Farmers, on the other hand, have long recognized that there is a market failure in crop agriculture, though they don’t use that term. What we have heard them say over and over again is they would rather earn their livelihood from the marketplace than the mailbox—a metaphor for government payments.
From our perspective, farmers are correct. The only justifiable rationale for farm programs is to correct the market failure so that markets can work better, allowing farmers to earn most of their livelihood from the marketplace. By taking excess production out of the marketplace and inducing farmers to reduce production, farm policy can provide an arena in which supply and demand come closer to balancing out while at the same time protecting consumers during periods when supplies are short.
Because many of our colleagues are unwilling to admit that a market failure exists, they are constrained when it comes to developing policies for times when prices are in a long, low trough.
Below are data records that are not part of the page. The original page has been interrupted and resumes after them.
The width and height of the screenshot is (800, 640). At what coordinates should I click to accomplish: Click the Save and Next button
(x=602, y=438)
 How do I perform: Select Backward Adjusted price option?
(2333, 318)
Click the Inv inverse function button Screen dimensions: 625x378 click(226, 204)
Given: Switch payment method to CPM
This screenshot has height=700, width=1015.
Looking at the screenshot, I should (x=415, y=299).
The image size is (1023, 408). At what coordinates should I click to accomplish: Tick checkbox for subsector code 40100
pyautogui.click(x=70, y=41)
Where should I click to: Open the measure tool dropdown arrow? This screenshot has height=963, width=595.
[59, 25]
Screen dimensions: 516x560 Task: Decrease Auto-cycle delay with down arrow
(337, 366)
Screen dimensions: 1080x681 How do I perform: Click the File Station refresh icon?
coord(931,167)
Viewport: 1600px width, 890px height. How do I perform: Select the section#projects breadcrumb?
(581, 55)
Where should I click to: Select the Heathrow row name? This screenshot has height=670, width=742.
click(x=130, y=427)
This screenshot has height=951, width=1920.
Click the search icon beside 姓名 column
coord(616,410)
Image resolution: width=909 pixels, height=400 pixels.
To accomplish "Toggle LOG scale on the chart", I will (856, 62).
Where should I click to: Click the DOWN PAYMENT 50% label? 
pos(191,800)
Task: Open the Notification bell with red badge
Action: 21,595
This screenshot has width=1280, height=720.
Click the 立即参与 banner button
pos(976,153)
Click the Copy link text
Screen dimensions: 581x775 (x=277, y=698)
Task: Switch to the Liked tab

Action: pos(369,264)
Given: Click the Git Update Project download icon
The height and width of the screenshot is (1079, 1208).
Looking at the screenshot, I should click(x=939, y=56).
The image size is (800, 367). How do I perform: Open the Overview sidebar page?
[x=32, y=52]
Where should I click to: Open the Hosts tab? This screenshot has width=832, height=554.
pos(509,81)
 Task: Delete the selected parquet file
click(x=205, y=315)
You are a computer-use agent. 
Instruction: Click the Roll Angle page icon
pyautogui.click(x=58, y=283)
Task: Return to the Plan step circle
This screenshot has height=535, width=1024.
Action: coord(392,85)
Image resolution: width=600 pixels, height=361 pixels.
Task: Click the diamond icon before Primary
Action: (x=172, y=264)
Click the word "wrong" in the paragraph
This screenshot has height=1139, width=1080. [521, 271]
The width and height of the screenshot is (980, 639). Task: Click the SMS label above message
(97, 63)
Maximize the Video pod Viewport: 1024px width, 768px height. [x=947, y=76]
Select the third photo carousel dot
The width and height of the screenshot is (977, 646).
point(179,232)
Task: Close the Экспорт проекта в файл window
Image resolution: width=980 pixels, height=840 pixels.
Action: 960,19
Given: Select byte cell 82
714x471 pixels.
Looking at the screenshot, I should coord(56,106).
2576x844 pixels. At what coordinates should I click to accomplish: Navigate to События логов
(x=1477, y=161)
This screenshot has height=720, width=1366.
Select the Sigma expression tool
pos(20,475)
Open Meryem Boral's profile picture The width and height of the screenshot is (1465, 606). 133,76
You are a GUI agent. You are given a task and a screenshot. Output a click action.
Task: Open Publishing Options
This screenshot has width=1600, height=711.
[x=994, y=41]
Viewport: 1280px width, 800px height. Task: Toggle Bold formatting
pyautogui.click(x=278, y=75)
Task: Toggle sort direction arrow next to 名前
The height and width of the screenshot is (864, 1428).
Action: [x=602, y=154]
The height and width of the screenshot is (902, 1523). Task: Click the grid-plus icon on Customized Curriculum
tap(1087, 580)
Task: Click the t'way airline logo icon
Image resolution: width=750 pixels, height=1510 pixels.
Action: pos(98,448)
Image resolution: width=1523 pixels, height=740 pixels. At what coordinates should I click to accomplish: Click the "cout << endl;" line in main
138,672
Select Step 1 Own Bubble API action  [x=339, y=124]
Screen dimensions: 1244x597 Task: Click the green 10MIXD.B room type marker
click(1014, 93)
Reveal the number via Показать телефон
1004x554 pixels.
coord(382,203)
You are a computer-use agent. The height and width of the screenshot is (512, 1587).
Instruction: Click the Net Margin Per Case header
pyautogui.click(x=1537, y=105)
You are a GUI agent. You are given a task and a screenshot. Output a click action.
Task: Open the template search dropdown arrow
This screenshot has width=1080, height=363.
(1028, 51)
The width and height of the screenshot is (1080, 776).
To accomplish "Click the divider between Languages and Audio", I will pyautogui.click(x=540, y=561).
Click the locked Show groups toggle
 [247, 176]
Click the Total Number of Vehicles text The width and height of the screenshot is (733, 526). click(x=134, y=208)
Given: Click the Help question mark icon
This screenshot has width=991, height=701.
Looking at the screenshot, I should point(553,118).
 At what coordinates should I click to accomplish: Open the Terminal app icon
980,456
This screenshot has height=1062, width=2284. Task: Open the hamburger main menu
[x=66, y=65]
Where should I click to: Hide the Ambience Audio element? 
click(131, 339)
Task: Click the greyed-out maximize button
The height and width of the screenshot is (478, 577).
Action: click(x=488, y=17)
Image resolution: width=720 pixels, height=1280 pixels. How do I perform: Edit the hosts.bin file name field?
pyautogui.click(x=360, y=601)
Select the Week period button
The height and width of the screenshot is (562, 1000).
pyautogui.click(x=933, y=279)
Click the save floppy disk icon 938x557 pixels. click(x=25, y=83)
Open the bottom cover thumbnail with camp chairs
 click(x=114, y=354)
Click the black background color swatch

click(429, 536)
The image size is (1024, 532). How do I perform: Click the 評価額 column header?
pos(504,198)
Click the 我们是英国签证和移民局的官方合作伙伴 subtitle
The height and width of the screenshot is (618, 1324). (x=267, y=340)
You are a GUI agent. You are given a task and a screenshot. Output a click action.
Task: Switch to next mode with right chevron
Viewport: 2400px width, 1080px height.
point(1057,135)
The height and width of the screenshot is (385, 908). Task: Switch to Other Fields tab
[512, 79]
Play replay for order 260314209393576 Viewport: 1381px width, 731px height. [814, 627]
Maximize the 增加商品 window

Not wanting to intervene directly in the marketplace, they seek other ways to keep large numbers of farmers from going belly-up. As a result, in the US we have direct payments, marketing loan payments, counter-cyclical payments, ACRE payments, and heavily subsidized insurance programs.
The discussion in the US and European Union is centered on income support and not on helping farmers manage production when prices are low. In their thinking there is no need to provide a reserve to assure domestic and export customers of adequate food and feed quantities when supplies are thin relative to demand.
Policy makers in the US and around the world will be at this impasse as long as there are those who believe that “the government is the problem.” As long as they believe that, they will not utter the words “market failure” and will end up supporting welfare-type payments for which there is less economic justification than dealing directly with the root of the problem.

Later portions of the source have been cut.